From Objects to Data Research Group

Our Scripts:

New York Times Data Script

This script will perform different actions needed to accomplish it's goal. (wow, that's vague…)

How to run nytimesdata.sh

download the script;
place it in a convenient location on your computer;
- open Terminal and point the path towards the directory that contains the script;
- Tip: you can open Terminal, type cd followed by whitespace, drag the folder that contains the script into the terminal window and hit the Enter key.
- type chmod +x nytimesdata.sh and hit the Enter key;
- type ./nytimesdata.sh and hit the Enter key;
- the script will run and do it's thing.

Issues

Several issues that need addressing;
- script exits when the directory exists;
- no if statements;
- no getopts;
- many others...
Because of these problems somewhere in the world a kitten dies.

View and run the New York Times Data Script by downloading it.

Script One

This script draws information from the NY-Times article-search API.

It defines the total number of news-items kept within the dataset that is attached to the API.
It defines the total number of front-page articles kept within the dataset that is attached to the API.
It defines the total number of 2000's news-items kept within the dataset that is attached to the API.
It defines the total number of 2000's front-page articles kept within the dataset that is attached to the API.
It prints the results into the command-line interface.

Developments needed:

Instead of the total number of ALL news-items it should rule out blogs, since those form a very specific type of news-item that only came into excistence over the last few decades.
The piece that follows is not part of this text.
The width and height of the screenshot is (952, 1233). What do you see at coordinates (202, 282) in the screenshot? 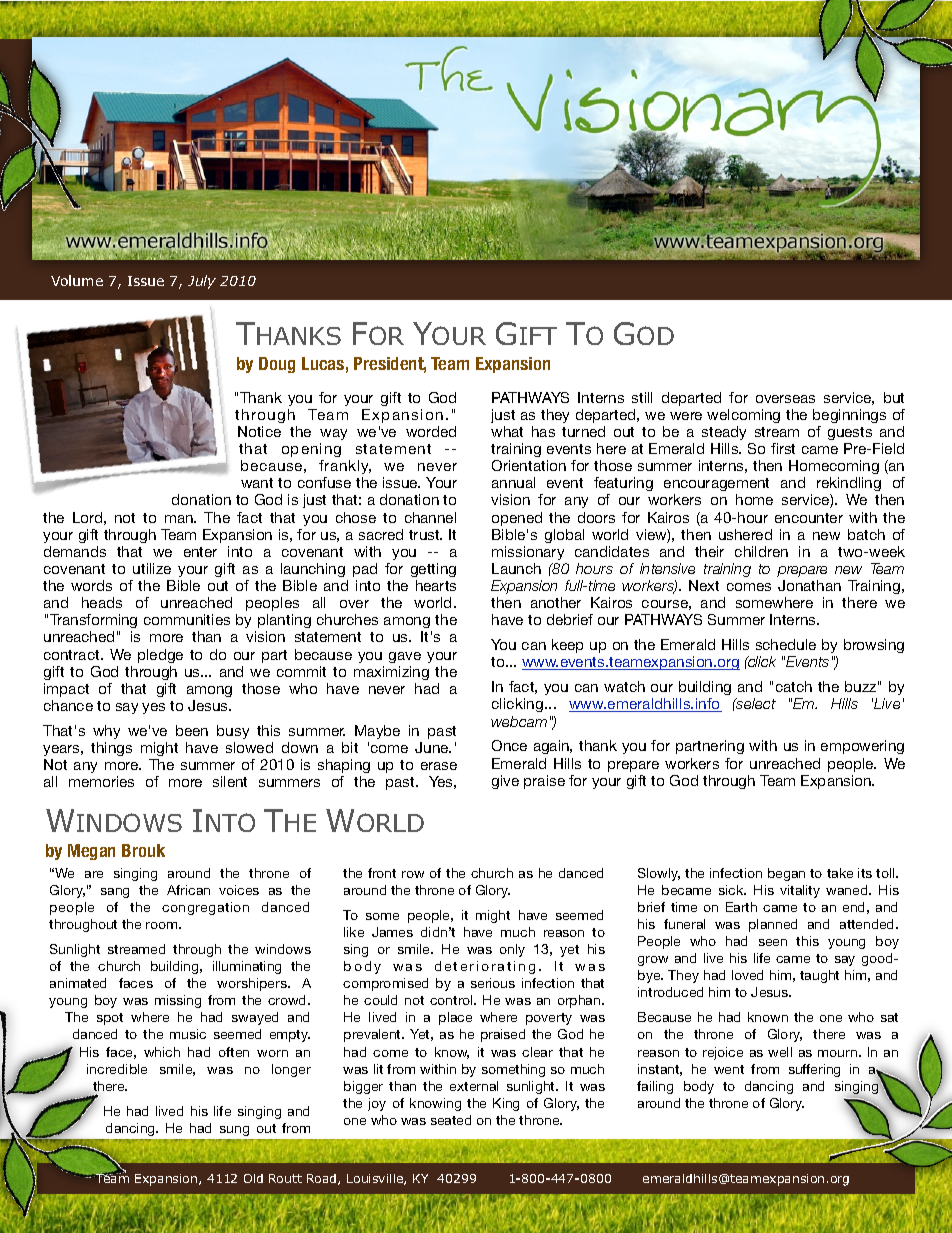
I see `July` at bounding box center [202, 282].
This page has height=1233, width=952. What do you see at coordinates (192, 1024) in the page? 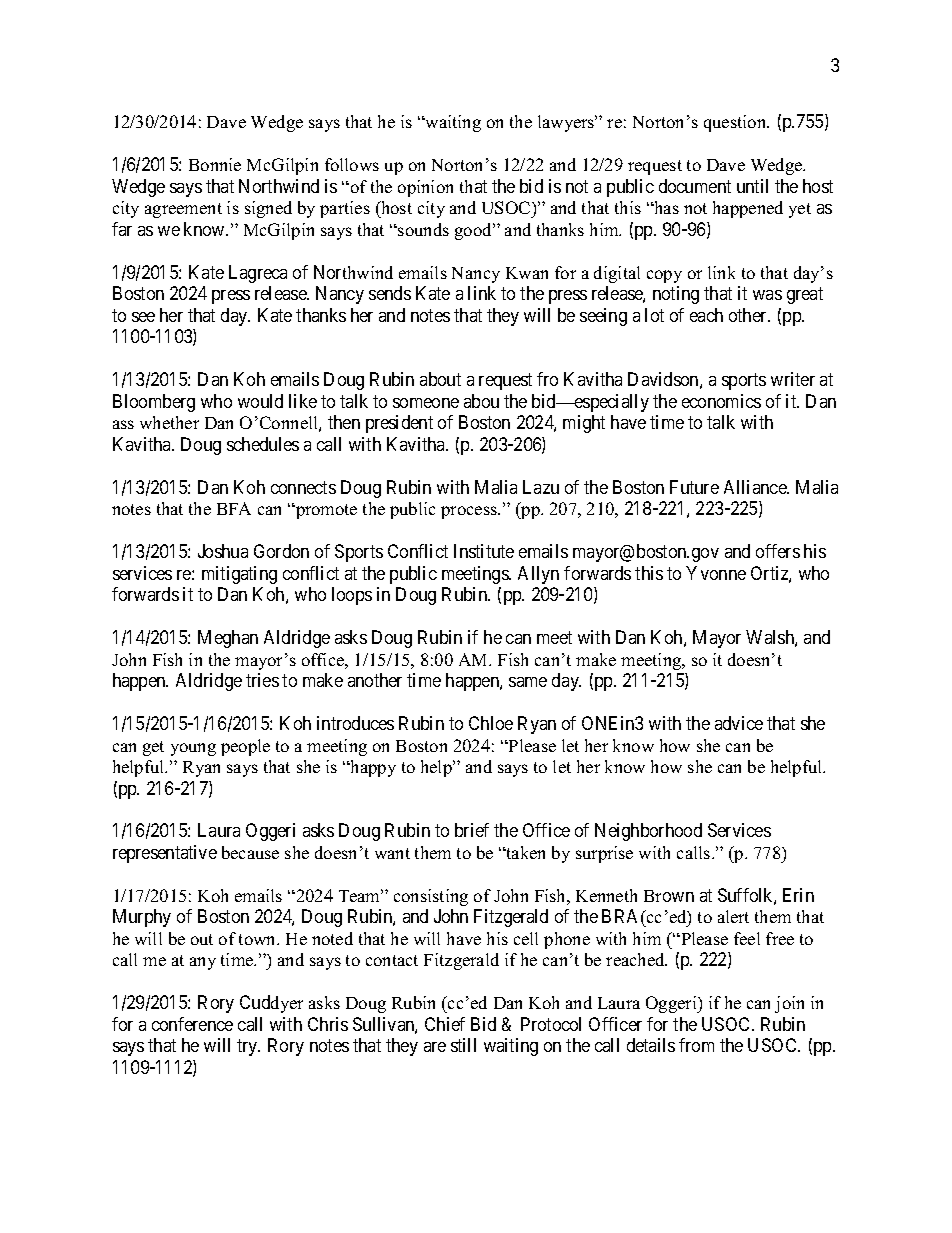
I see `conference` at bounding box center [192, 1024].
They do not form part of the actual newspaper. Or do they? Somebody willing to find out?

Can someone figure out a way to show the results for each decade automatically?

View and run Script One by downloading it.

Script Two

This script is the sum of multiple previous scripts from which the best scripting-solutions have remained and the broken or ugly (yes, we are judgemental) bits have been thrown away. The output of the original scripts was meant to help us get a more detailed look into the spread of Humanities front page articles viewed over different kinds of time-periods.
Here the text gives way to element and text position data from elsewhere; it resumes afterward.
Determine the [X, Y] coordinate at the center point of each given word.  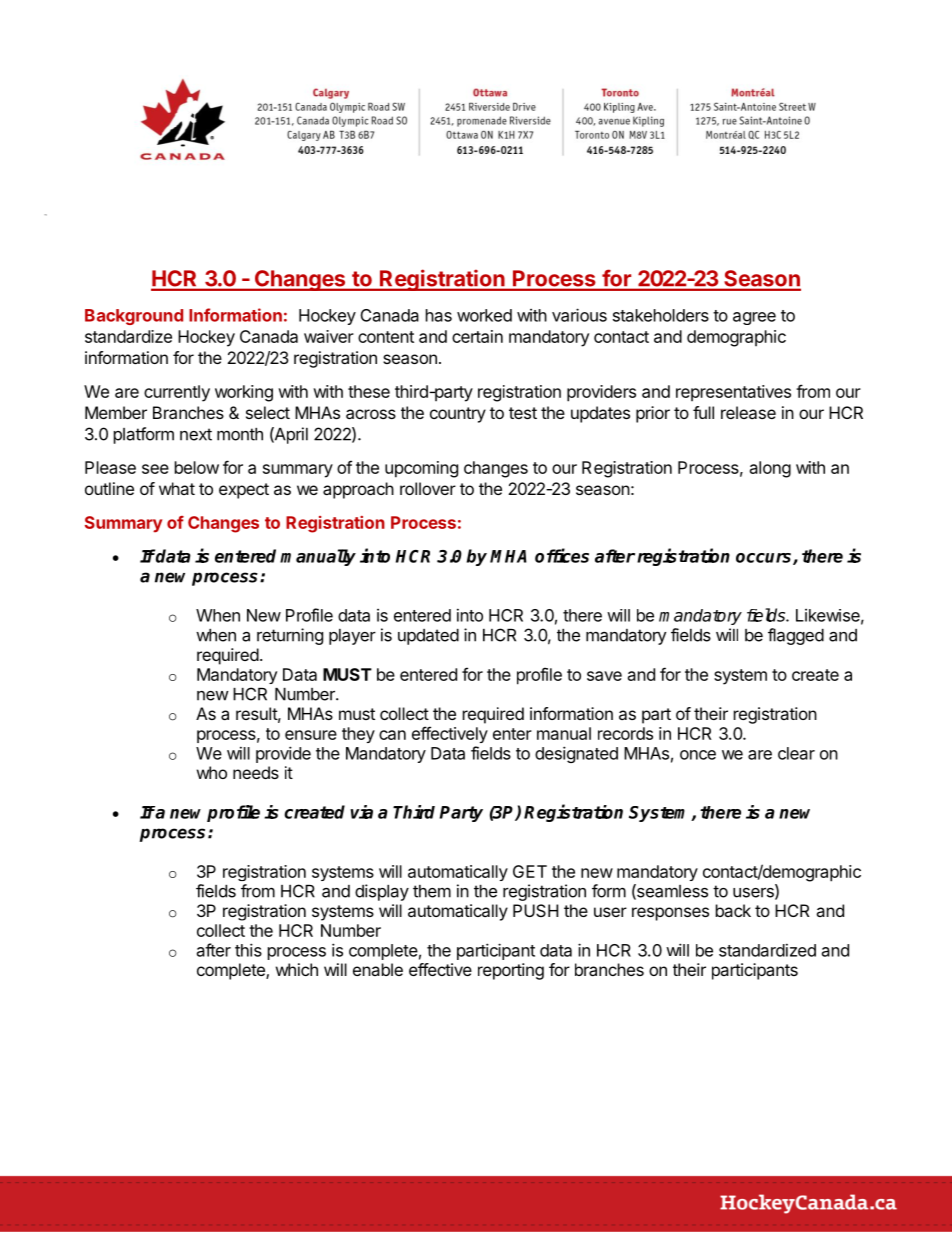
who [212, 772]
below [197, 467]
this [248, 950]
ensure [311, 735]
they [358, 735]
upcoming [421, 469]
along [770, 469]
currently [177, 393]
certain [477, 336]
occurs [765, 559]
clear [796, 753]
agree [754, 318]
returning [290, 636]
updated [428, 637]
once [698, 755]
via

When writing the script we where still under the impression that only articles that had "The New York Times" as source where actually published in the NYT. Now we know this is not the case, as New York Times sometimes (re)publishes articles written by other news agencies. We've kept NYT as a selected in the script though, since we value originality but more importantly, it is one of the 'scars' that shows our learning curve. In the end, the script now shows:

Percentage of Humanities articles on the front page of The New York Times per decade
Average percentage of Humanities articles on the front page of The New York Times per month
Average percentage of Humanities articles on the front page of The New York Times per day of the month.

Although the graphs appear to show some interesting things; May and October aren't popular humanity-months (1), the 10th and 15th of each month seem a bad time to publish a Humanities article if it is your goal to reach the front page (2), it is hard to say that any of these differences are valid and significant. The most eye-catching results are the high percentages of front-page articles during the 1850's and 1870's (graph 1) can easily be discredited once we look at the low amount of articles published in total during those decades. In short, we still need to spend more time on interpreting our results.
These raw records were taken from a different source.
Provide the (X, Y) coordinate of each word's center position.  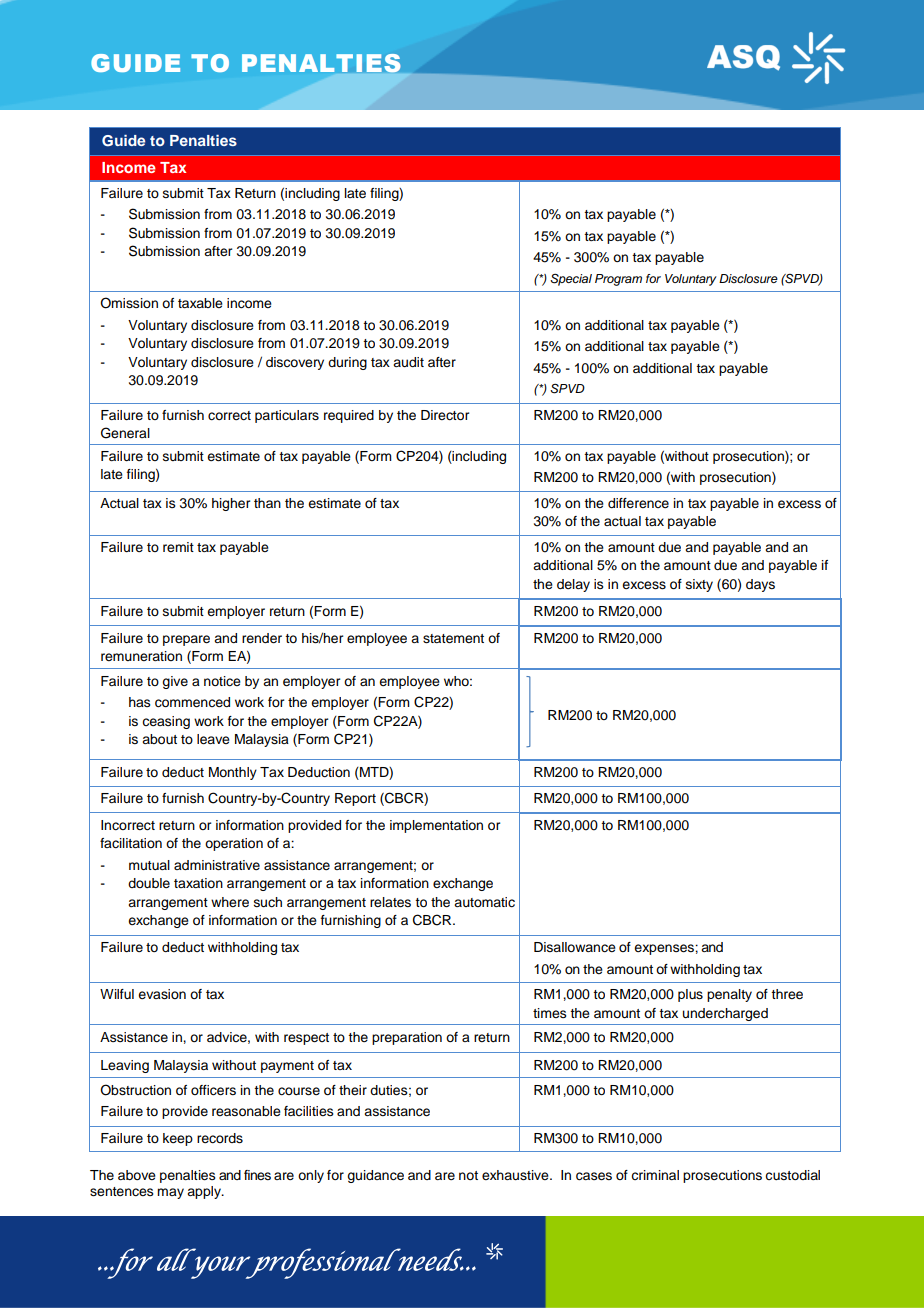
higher (231, 504)
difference (638, 503)
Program (618, 280)
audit (408, 362)
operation (234, 844)
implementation (436, 826)
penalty (729, 995)
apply (205, 1192)
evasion (162, 994)
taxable (200, 303)
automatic (484, 902)
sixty (699, 585)
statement (453, 639)
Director (445, 415)
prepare (186, 640)
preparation (407, 1038)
View and run Script Two by downloading it.

Script Seven

This scripts extracts the total amount of articles and front-page of 2 free-to-choose articles directly from the API. The scripts however, stops working after the 1980's since the data-field which houses the front-page indication is then shifted. Since the new data-field is ridiculously parsed as a string by the API, the API won't allow us to do a valid search. Therefor, the entire dataset from the two queries is downloaded into .JSON files and searched with some help of JQ.

However, since the dataset of 'Science' is too big to download in one go, the script now uses to ready-made .JSON files. Otherwise, we would still be sitting here tomorrow... the exemplary and ready-made .JSON files will be delivered alongside the scripts in our final product.

View and run Script Seven by downloading it.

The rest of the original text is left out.